======== Given records ========

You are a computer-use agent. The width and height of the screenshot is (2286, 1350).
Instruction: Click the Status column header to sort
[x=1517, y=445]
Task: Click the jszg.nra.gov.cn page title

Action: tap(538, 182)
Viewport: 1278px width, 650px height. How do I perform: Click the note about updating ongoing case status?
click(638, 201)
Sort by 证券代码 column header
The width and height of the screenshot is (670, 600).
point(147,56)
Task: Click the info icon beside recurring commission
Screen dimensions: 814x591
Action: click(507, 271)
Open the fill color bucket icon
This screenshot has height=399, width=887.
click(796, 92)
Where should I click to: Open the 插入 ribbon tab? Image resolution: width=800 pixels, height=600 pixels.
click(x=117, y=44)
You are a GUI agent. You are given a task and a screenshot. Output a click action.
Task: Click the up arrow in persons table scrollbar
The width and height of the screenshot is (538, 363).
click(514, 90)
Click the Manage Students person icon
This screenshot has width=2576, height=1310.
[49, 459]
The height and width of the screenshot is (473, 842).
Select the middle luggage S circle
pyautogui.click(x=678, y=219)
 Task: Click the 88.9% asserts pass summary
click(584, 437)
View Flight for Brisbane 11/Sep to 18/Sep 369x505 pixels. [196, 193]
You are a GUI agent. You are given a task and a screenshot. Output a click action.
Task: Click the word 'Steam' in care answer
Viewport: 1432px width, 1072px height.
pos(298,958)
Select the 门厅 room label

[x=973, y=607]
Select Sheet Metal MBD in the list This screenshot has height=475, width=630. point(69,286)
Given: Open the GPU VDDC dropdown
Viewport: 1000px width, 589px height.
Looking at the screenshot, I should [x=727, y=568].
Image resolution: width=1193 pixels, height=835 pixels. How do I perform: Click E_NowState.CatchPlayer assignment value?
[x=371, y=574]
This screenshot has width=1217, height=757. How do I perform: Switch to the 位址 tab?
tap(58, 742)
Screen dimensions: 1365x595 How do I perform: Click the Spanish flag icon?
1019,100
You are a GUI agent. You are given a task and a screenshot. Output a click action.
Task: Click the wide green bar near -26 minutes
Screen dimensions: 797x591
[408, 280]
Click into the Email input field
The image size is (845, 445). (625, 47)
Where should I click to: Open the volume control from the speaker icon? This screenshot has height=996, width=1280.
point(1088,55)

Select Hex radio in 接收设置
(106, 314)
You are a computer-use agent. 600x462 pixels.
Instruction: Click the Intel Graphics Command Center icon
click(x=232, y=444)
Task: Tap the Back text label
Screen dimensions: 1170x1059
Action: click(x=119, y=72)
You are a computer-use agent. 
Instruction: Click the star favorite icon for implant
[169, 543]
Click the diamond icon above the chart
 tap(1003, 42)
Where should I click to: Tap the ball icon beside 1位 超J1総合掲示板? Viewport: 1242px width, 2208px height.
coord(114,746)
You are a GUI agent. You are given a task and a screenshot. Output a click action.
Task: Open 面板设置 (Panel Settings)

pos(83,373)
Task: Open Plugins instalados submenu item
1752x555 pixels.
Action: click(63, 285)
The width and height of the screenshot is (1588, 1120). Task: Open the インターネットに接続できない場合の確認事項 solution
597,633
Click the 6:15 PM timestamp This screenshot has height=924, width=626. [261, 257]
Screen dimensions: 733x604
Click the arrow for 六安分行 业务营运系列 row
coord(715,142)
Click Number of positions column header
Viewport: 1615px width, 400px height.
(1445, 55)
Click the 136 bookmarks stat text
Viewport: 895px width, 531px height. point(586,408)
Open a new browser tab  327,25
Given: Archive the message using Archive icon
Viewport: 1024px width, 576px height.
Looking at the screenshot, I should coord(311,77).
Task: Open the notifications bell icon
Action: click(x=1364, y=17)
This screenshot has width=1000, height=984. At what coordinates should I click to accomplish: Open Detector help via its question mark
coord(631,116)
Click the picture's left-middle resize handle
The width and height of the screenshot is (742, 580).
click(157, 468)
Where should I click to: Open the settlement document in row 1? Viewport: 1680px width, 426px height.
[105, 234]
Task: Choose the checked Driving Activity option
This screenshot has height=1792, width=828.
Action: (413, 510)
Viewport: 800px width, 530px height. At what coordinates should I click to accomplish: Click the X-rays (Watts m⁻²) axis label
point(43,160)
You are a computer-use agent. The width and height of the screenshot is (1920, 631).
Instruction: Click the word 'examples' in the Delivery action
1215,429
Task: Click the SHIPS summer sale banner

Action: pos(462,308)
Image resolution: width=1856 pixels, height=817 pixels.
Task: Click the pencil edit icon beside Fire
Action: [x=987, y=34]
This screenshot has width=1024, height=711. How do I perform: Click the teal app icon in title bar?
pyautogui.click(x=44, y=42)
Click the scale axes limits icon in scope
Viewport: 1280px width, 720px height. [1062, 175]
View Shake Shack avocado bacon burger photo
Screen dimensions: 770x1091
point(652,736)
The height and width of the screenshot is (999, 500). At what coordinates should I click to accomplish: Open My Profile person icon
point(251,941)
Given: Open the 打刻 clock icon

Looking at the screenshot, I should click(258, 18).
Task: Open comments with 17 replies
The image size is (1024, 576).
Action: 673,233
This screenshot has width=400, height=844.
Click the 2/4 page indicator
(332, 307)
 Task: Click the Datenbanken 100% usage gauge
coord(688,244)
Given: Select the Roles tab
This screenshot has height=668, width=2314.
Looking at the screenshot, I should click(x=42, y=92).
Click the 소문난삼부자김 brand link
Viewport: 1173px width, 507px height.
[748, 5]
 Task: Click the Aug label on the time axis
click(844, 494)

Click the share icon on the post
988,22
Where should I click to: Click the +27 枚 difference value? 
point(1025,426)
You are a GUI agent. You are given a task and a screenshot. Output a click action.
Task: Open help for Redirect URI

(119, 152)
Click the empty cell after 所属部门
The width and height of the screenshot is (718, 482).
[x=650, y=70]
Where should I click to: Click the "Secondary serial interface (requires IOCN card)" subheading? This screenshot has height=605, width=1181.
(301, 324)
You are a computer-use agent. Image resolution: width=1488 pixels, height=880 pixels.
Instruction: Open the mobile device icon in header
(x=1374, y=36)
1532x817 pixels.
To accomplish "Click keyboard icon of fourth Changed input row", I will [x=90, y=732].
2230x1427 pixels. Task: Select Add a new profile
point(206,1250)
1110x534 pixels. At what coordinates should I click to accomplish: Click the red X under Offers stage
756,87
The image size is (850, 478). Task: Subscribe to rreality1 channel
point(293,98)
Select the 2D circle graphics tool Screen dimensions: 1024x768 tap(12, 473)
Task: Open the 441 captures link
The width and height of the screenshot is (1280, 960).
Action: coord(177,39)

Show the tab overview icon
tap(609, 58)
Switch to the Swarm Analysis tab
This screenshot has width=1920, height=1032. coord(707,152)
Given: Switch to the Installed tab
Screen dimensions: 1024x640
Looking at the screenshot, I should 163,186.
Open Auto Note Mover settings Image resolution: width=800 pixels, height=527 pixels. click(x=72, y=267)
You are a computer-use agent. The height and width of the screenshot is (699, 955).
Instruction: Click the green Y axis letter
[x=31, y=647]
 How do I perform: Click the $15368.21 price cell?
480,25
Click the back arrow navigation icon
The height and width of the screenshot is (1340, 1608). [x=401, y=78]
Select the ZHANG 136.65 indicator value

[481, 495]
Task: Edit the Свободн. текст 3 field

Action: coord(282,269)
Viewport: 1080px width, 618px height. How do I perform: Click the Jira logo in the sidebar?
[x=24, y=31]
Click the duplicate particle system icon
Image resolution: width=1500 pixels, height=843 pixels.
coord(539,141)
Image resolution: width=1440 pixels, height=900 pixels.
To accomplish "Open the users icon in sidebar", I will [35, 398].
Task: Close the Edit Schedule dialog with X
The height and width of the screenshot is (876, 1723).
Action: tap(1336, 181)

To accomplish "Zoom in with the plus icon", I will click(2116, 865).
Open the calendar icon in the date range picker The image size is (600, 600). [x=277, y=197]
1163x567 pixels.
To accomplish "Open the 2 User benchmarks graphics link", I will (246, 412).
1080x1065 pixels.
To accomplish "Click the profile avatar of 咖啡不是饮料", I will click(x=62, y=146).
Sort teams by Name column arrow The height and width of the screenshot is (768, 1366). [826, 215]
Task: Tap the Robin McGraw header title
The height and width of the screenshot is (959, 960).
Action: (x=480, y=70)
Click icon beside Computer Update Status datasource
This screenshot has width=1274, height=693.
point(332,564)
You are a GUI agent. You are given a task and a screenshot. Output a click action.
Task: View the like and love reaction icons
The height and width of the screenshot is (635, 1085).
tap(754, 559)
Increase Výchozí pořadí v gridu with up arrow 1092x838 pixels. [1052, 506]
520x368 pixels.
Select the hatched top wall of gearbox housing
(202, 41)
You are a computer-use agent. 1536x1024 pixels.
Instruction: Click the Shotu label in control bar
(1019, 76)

========

Exercise goal - What are the lines of the data above that include the string "with"? Copy them.

Response box -
Task: Open comments with 17 replies
Task: Close the Edit Schedule dialog with X
To accomplish "Zoom in with the plus icon", I will click(2116, 865).
Increase Výchozí pořadí v gridu with up arrow 1092x838 pixels. [1052, 506]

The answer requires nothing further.